What's Up With All the Flies in 'Westworld'?
They're a sign of things to come.
We’ve now seen four episodes of HBO’s sci-fi Western Westworld, and the big tropes thus far have included robots, cowboys, and an impending sense of doom. But there has also been one smaller, more nagging recurring motif: flies.
Sure, here on our boring old modern earth, flies mostly serve as a nasty indicator that a dead body is nearby. But in Westworld, they clearly mean something more. They’re the symbol of change.
We’ve seen flies in almost every episode of the series so far, from the one that crawled over Dolores’s eye in the very first scene of the very first episode to the buzzing crowd of insects that encircled Teddy as he was tied to a tree, near death. There have been a lot of crazy fan theories about what they are and what purpose they serve; that they’re cameras or “bugs in the system.” However, there exists the possibility that the flies are even more meaningful, if you look at them through their historic metaphorical lens.
Again, typically in film and fiction, flies are what we use to signify death. You see and hear them buzzing around dead people, grossing us out before we see a body. This can be traced back to Beelzebub, Satan’s right-hand man from John Milton’s Paradise Lost. Beelzebub literally translates to “Lord of the Flies,” and it’s no coincidence that the novel Lord of the Flies is often seen as a Biblical allegory. Then you’ve got other works like A Tale of Two Cities and Heart of Darkness using flies to represent filth and decay; even Breaking Bad had them as a symbol of how Walter White’s control was falling apart.
However, when you look at the flies in Westworld, they’re not really showing death. They’re actually focused on life.
For all intents and purposes, the flies haven’t been around dead bodies that much. There have been so many robot corpses, tons and tons of bodies on the streets, but where were the flies? They’re chilling around Dolores, bothering the glitching sheriff and checking in on Teddy. In the third episode, we see flies around the people Wyatt’s gang butchered, but at least one of them was actually alive, and for all we know the other ones could’ve been alive too. The flies are focused on the living, but why? Because of what they symbolize.

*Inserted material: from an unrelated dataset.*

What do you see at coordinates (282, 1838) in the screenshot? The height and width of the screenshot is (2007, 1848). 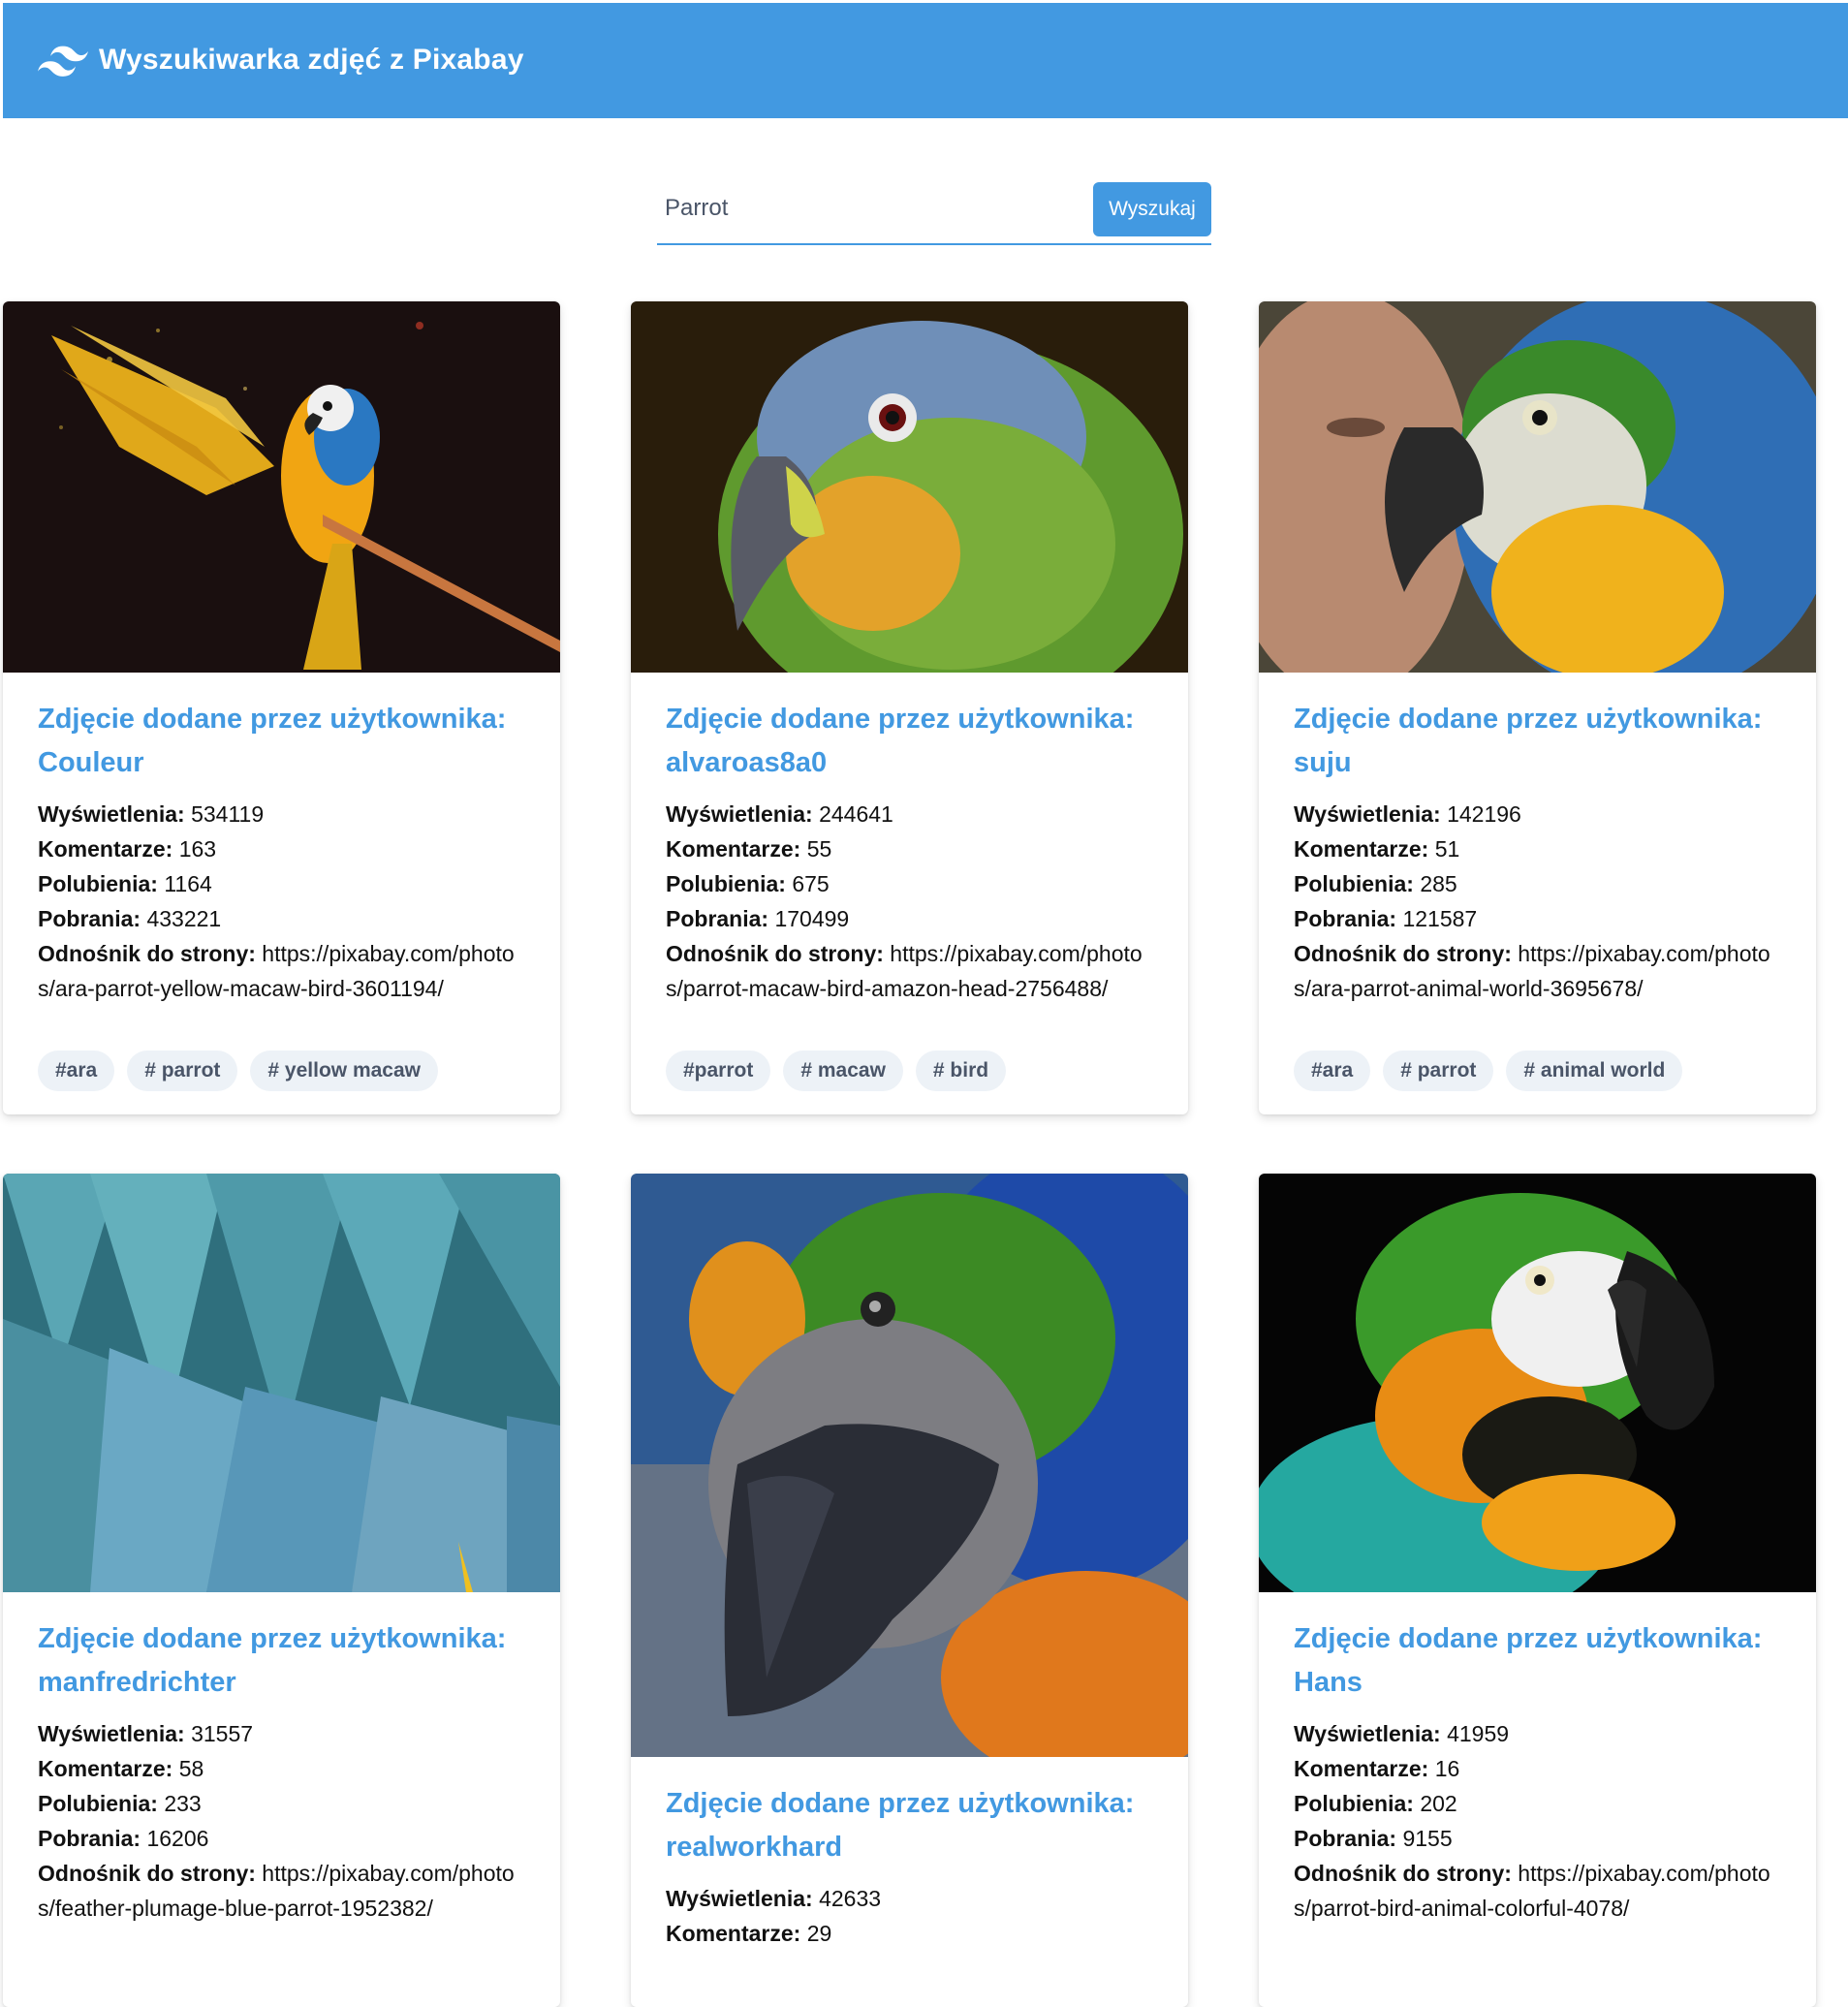 I see `downloads-row: Pobrania: 16206` at bounding box center [282, 1838].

Before Beelzebub and Lord of the Flies made us see flies as something to be grossed out about, they were actually interpreted as something to celebrate. Having a fly as your totem, or spirit animal, means great change in coming your way and you’re someone who can easily adapt to it. That’s because flies have such a short lifespan. The average fly lives for 28 days. In that same vein, the robots switch personalities constantly to adjust to changing narratives. Their only constant is their default robotic state, the one that’s awoken every time they’re in the real world outside Westworld. But that too is changing.
The robots have lived in a dream world — at least, that’s how they’ve seen it. After all, Dolores constantly says she’s in a dream whenever she’s outside of Westworld, aka her real world, and Maeve uses her “3…2…1” strategy to wake herself up on the operating table. If the robots are in a dream, metaphorically, then the flies can be seen as a metaphorical dream symbol.
In dream interpretation, flies represent a minor problem or obstacle that someone needs to overcome. For the robots, their obstacle is that they’re trapped in a world in which they have no agency. The hidden truth — that their world is not real and they’re slaves to something they can’t control — is a growing pest in their minds, a buzzing fly that they can’t seem to shake. Heck, the first fly crawled directly over Dolores’s eye — her biggest obstacle is literally right in front of her.
When you think about it this way, Dolores smashing the fly takes on a much bigger meaning. If you look at it on its surface, it’s a play on the “can’t hurt a fly” concept that was introduced with the sheriff earlier in the first episode. However, dream interpretation states that if you can successfully get rid of a fly in your dream, that means you’ll find a way to overcome the annoyances in your real waking life. Since Dolores’s “whole Westworld” is a dream, killing the fly in it means she will wake up and solve her problems in the real world, something many roboticists are actually rooting for.
It’s pretty impressive how Westworld has managed to take our normal use of flies in modern fiction and subvert it to represent something bigger. The robots in Westworld are clearly changing into something new, and the flies are there right alongside them. No Beelzebub in sight — well, not unless you count the Man in Black, that is.